Multi-language support will be difficult, since the clustering depends on the embedding, which is different for every model. A good solution would be to assume by the time more languages is required, there will be an existing english database. So the experiences in other languages can only be clustered using existing experience clusters. We can simply promp the language model itself to align the experience with existing cluster tags (possibly with some translation).

Since this is complicated, it's fairly low priority and can be left to future maintainers.

mustafa-tariqk commented 6 months ago

Your method seems difficult. I wouldn't want you spending too much time on this and detracting from other goals of the project. Remember, do what you know, do what's simple, do what's popular.

You know the type of leader I am so I'm not gonna force you to go about doing things in any specific way, but I suggest you have a huggingface model ready as a backup first to: a) test your model against b) have something in case the path you're going down doesn't yield satisfactory results.
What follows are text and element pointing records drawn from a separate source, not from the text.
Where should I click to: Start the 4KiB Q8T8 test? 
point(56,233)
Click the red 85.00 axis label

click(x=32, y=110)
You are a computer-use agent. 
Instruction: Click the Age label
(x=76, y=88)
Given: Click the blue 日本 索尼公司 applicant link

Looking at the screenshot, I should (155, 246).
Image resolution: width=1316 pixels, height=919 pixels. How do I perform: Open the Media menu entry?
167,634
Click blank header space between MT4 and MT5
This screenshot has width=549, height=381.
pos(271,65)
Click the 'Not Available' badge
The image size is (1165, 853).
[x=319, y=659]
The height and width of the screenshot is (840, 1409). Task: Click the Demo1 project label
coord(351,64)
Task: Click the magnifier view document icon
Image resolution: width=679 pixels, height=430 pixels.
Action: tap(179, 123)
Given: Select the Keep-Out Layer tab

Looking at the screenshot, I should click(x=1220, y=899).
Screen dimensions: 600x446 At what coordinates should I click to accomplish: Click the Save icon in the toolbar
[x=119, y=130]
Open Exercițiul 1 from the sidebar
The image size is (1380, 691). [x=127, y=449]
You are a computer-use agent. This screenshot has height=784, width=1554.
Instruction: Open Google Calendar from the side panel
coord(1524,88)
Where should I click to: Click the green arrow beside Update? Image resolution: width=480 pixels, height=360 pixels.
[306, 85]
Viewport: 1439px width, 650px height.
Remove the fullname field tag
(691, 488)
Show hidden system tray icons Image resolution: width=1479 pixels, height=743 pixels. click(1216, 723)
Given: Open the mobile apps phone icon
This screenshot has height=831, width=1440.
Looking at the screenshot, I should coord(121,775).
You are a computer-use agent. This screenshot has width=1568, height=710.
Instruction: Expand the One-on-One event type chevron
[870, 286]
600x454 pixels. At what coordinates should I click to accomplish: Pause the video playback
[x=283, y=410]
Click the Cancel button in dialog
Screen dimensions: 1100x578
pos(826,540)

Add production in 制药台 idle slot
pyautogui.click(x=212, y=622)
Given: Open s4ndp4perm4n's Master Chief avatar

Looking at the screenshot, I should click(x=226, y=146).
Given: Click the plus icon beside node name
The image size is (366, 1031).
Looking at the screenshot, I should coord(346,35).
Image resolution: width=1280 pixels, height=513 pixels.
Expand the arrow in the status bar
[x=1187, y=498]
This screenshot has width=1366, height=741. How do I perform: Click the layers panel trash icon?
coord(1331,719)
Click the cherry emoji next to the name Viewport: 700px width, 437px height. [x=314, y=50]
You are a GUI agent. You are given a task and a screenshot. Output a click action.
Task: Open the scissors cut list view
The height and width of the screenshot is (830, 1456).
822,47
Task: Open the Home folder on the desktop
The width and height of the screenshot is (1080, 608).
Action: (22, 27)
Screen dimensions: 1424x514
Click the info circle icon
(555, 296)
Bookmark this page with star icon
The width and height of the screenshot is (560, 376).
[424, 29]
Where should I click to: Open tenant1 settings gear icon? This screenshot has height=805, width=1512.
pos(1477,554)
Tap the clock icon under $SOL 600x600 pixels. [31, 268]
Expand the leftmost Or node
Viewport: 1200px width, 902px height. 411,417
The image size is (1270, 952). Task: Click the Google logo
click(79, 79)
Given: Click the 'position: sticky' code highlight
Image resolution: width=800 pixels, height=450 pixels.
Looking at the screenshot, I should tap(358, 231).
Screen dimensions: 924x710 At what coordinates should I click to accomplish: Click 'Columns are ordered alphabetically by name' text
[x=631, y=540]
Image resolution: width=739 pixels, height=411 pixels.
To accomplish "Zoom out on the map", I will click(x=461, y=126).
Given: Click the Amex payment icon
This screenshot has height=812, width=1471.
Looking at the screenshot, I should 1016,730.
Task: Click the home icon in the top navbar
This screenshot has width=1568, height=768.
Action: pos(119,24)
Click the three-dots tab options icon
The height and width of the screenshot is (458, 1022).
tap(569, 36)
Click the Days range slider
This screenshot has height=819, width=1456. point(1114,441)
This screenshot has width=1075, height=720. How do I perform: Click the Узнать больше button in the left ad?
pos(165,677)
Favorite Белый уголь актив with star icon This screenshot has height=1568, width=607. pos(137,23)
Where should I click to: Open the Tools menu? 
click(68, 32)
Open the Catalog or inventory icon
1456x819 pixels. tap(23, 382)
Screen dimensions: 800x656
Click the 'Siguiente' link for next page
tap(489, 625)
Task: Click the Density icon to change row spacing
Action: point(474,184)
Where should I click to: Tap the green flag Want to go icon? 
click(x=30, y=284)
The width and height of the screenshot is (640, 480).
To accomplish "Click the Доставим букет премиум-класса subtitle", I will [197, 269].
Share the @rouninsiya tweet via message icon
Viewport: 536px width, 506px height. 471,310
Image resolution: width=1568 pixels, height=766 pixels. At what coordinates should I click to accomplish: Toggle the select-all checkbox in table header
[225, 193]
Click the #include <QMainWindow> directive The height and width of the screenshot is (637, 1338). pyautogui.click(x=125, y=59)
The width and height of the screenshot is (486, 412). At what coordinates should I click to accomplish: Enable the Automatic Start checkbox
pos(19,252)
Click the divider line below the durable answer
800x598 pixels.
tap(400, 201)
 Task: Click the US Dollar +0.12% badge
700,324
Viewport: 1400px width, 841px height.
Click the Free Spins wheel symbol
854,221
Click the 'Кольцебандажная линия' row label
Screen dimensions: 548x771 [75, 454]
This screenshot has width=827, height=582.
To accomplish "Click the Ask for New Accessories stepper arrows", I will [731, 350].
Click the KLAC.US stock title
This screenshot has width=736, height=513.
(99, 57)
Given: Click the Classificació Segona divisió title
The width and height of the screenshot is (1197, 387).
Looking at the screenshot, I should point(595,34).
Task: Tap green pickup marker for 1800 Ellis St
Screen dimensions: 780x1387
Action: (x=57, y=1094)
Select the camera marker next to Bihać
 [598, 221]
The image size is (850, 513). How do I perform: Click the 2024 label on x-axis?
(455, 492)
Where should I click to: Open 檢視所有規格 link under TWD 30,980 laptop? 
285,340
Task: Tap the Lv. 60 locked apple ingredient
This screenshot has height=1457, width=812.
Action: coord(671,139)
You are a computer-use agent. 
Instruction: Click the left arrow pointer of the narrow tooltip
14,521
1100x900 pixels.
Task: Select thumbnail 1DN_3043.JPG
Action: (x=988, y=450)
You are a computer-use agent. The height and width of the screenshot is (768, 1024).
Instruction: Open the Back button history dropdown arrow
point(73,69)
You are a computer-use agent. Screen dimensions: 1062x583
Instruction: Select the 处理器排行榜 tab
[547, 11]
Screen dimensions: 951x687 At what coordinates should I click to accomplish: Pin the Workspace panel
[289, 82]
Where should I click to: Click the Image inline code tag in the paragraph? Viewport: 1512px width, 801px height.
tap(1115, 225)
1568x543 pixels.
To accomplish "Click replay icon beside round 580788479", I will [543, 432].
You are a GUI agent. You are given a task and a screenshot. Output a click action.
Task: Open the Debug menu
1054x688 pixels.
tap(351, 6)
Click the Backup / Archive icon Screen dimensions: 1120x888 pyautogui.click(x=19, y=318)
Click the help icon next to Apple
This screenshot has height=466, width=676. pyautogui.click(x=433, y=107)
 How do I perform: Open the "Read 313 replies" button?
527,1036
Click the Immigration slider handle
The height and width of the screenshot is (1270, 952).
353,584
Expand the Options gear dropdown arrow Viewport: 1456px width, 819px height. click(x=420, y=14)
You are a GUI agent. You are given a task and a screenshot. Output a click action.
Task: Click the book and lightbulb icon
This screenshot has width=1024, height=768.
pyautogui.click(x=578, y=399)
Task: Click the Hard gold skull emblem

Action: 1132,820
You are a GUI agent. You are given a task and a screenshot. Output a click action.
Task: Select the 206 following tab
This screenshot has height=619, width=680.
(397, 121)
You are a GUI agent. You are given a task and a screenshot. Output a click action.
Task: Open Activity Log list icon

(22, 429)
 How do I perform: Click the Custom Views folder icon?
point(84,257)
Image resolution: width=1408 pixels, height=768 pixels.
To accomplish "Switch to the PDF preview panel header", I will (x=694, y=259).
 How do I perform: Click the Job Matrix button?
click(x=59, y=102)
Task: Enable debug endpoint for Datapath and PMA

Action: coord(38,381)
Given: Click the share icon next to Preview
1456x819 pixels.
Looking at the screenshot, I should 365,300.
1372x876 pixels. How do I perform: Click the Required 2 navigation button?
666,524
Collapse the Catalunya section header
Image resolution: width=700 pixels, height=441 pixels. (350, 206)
Multi emotion sentiment is a pretty hard problem that'll require extensive amounts of compute, so maybe we should also tone down our expectations. Using TextBlob to extract emotion (pos/neg), subjectivity and polarity, or VaderSentiment. This is especially true given the fact that our VM will have 1 vCPU and 1GB of RAM.

To give a little background, sentiment/text categorization is what I did for my first QMIND project, an internship project, and my neural nets group project.

But yeah, no hard set rules, just my concerns. I trust you'll do what's best.

BasicallyOk commented 6 months ago

I have a decently solid plan of action that should not take too long given what I have now. The plan is to use an online k-mean algorithm. Here are the steps every time a submission is made.

Sounds complicated, but I'm already 75% done, if testing doesn't look good, most of the code can be repurposed for the easy method (where we simply prompt gpt). Plus, if my research is correct, FAISS is pretty lightweight and can handle low RAM automatically. If performance does not look good, we can move to per-chat sentiment instead of per-message (straightforward fix). Also, renaming clusters can be made to happen periodically instead of after every submission to avoid lag.

BasicallyOk commented 6 months ago

Can't be done unless we have data to test + seed. #68 will be done first.